[Start of section]
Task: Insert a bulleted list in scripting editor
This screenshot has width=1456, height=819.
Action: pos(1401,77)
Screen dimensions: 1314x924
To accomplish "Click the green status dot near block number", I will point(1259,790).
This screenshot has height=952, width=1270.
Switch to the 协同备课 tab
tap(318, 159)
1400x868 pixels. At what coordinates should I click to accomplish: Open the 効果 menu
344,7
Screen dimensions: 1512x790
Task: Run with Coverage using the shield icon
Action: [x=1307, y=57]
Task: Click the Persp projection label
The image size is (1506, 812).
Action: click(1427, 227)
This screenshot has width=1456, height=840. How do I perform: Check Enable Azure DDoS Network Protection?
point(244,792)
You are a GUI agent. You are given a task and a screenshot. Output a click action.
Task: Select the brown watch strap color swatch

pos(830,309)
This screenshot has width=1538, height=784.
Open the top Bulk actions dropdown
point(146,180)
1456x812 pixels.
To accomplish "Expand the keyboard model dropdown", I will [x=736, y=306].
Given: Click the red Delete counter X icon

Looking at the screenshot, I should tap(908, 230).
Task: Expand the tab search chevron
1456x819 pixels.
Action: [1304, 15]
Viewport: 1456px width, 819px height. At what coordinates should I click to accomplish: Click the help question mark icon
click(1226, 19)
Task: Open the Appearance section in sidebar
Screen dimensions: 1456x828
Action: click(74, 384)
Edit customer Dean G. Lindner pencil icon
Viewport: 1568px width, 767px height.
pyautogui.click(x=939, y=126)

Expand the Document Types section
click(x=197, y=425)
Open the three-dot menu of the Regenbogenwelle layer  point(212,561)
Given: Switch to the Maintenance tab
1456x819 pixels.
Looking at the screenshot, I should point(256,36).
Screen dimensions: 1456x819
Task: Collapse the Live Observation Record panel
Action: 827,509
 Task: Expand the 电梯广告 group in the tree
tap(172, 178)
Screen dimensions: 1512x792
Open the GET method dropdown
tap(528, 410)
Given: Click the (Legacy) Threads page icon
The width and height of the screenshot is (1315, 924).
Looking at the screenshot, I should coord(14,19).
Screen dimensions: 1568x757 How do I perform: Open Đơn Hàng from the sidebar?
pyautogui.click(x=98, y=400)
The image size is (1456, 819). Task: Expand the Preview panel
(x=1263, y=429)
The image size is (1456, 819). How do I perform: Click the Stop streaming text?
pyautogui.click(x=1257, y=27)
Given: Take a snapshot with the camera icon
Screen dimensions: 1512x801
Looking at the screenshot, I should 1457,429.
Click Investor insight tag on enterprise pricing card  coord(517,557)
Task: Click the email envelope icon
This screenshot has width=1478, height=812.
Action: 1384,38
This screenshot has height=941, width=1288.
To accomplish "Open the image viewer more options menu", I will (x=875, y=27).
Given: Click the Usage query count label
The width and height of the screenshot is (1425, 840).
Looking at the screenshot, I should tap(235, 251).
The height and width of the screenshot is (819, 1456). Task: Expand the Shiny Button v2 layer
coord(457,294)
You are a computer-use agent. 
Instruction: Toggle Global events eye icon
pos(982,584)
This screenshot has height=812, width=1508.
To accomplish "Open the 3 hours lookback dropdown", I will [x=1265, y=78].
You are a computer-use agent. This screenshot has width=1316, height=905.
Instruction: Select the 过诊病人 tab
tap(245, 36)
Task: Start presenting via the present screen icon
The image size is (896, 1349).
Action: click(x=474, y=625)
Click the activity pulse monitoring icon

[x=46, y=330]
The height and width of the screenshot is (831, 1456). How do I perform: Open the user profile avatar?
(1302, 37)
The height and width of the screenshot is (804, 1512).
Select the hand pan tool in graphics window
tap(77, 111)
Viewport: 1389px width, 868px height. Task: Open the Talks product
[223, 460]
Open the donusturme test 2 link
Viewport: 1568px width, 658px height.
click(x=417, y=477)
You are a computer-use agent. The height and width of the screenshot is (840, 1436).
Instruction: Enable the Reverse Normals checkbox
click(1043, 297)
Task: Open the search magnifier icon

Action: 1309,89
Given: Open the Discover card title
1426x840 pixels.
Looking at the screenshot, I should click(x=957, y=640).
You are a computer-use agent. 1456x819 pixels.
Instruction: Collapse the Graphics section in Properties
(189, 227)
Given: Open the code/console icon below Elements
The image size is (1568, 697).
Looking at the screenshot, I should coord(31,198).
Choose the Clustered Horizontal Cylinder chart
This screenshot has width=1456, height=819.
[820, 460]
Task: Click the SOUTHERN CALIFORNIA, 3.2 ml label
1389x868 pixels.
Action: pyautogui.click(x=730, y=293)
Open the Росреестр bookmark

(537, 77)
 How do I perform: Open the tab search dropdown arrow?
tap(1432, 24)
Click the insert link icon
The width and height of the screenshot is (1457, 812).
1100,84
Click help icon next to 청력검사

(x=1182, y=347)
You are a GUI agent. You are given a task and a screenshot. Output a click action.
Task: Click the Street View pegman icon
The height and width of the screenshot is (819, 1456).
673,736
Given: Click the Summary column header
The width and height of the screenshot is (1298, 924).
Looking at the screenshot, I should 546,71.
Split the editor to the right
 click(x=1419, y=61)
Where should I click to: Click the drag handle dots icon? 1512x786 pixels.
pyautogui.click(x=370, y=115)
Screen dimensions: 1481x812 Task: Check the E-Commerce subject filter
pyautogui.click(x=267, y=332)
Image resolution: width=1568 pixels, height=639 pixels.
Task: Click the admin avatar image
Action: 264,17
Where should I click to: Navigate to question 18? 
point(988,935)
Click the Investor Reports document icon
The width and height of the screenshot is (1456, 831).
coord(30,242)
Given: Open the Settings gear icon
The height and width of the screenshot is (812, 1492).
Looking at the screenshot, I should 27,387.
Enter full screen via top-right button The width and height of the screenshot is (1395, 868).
[End of section]
- **DIRECTIONS**
Every entry must appear again in the answer, exactly as written.

- **SOLVED EXERCISE**
Task: Insert a bulleted list in scripting editor
This screenshot has width=1456, height=819.
Action: pos(1401,77)
Screen dimensions: 1314x924
To accomplish "Click the green status dot near block number", I will point(1259,790).
This screenshot has height=952, width=1270.
Switch to the 协同备课 tab
tap(318, 159)
1400x868 pixels. At what coordinates should I click to accomplish: Open the 効果 menu
344,7
Screen dimensions: 1512x790
Task: Run with Coverage using the shield icon
Action: [x=1307, y=57]
Task: Click the Persp projection label
The image size is (1506, 812).
Action: click(1427, 227)
This screenshot has width=1456, height=840. How do I perform: Check Enable Azure DDoS Network Protection?
point(244,792)
You are a GUI agent. You are given a task and a screenshot. Output a click action.
Task: Select the brown watch strap color swatch

pos(830,309)
This screenshot has width=1538, height=784.
Open the top Bulk actions dropdown
point(146,180)
1456x812 pixels.
To accomplish "Expand the keyboard model dropdown", I will [x=736, y=306].
Given: Click the red Delete counter X icon

Looking at the screenshot, I should tap(908, 230).
Task: Expand the tab search chevron
1456x819 pixels.
Action: [1304, 15]
Viewport: 1456px width, 819px height. At what coordinates should I click to accomplish: Click the help question mark icon
click(1226, 19)
Task: Open the Appearance section in sidebar
Screen dimensions: 1456x828
Action: click(74, 384)
Edit customer Dean G. Lindner pencil icon
Viewport: 1568px width, 767px height.
pyautogui.click(x=939, y=126)

Expand the Document Types section
click(x=197, y=425)
Open the three-dot menu of the Regenbogenwelle layer  point(212,561)
Given: Switch to the Maintenance tab
1456x819 pixels.
Looking at the screenshot, I should point(256,36).
Screen dimensions: 1456x819
Task: Collapse the Live Observation Record panel
Action: 827,509
 Task: Expand the 电梯广告 group in the tree
tap(172, 178)
Screen dimensions: 1512x792
Open the GET method dropdown
tap(528, 410)
Given: Click the (Legacy) Threads page icon
The width and height of the screenshot is (1315, 924).
Looking at the screenshot, I should coord(14,19).
Screen dimensions: 1568x757 How do I perform: Open Đơn Hàng from the sidebar?
pyautogui.click(x=98, y=400)
The image size is (1456, 819). Task: Expand the Preview panel
(x=1263, y=429)
The image size is (1456, 819). How do I perform: Click the Stop streaming text?
pyautogui.click(x=1257, y=27)
Given: Take a snapshot with the camera icon
Screen dimensions: 1512x801
Looking at the screenshot, I should 1457,429.
Click Investor insight tag on enterprise pricing card  coord(517,557)
Task: Click the email envelope icon
This screenshot has width=1478, height=812.
Action: 1384,38
This screenshot has height=941, width=1288.
To accomplish "Open the image viewer more options menu", I will (x=875, y=27).
Given: Click the Usage query count label
The width and height of the screenshot is (1425, 840).
Looking at the screenshot, I should tap(235, 251).
The height and width of the screenshot is (819, 1456). Task: Expand the Shiny Button v2 layer
coord(457,294)
You are a computer-use agent. 
Instruction: Toggle Global events eye icon
pos(982,584)
This screenshot has height=812, width=1508.
To accomplish "Open the 3 hours lookback dropdown", I will [x=1265, y=78].
You are a computer-use agent. This screenshot has width=1316, height=905.
Instruction: Select the 过诊病人 tab
tap(245, 36)
Task: Start presenting via the present screen icon
The image size is (896, 1349).
Action: click(x=474, y=625)
Click the activity pulse monitoring icon

[x=46, y=330]
The height and width of the screenshot is (831, 1456). How do I perform: Open the user profile avatar?
(1302, 37)
The height and width of the screenshot is (804, 1512).
Select the hand pan tool in graphics window
tap(77, 111)
Viewport: 1389px width, 868px height. Task: Open the Talks product
[223, 460]
Open the donusturme test 2 link
Viewport: 1568px width, 658px height.
click(x=417, y=477)
You are a computer-use agent. The height and width of the screenshot is (840, 1436).
Instruction: Enable the Reverse Normals checkbox
click(1043, 297)
Task: Open the search magnifier icon

Action: 1309,89
Given: Open the Discover card title
1426x840 pixels.
Looking at the screenshot, I should click(x=957, y=640).
You are a computer-use agent. 1456x819 pixels.
Instruction: Collapse the Graphics section in Properties
(189, 227)
Given: Open the code/console icon below Elements
The image size is (1568, 697).
Looking at the screenshot, I should coord(31,198).
Choose the Clustered Horizontal Cylinder chart
This screenshot has width=1456, height=819.
[820, 460]
Task: Click the SOUTHERN CALIFORNIA, 3.2 ml label
1389x868 pixels.
Action: pyautogui.click(x=730, y=293)
Open the Росреестр bookmark

(537, 77)
 How do I perform: Open the tab search dropdown arrow?
tap(1432, 24)
Click the insert link icon
The width and height of the screenshot is (1457, 812).
1100,84
Click help icon next to 청력검사

(x=1182, y=347)
You are a GUI agent. You are given a task and a screenshot. Output a click action.
Task: Click the Street View pegman icon
The height and width of the screenshot is (819, 1456).
673,736
Given: Click the Summary column header
The width and height of the screenshot is (1298, 924).
Looking at the screenshot, I should 546,71.
Split the editor to the right
 click(x=1419, y=61)
Where should I click to: Click the drag handle dots icon? 1512x786 pixels.
pyautogui.click(x=370, y=115)
Screen dimensions: 1481x812 Task: Check the E-Commerce subject filter
pyautogui.click(x=267, y=332)
Image resolution: width=1568 pixels, height=639 pixels.
Task: Click the admin avatar image
Action: 264,17
Where should I click to: Navigate to question 18? 
point(988,935)
Click the Investor Reports document icon
The width and height of the screenshot is (1456, 831).
coord(30,242)
Given: Open the Settings gear icon
The height and width of the screenshot is (812, 1492).
Looking at the screenshot, I should 27,387.
Enter full screen via top-right button The width and height of the screenshot is (1395, 868).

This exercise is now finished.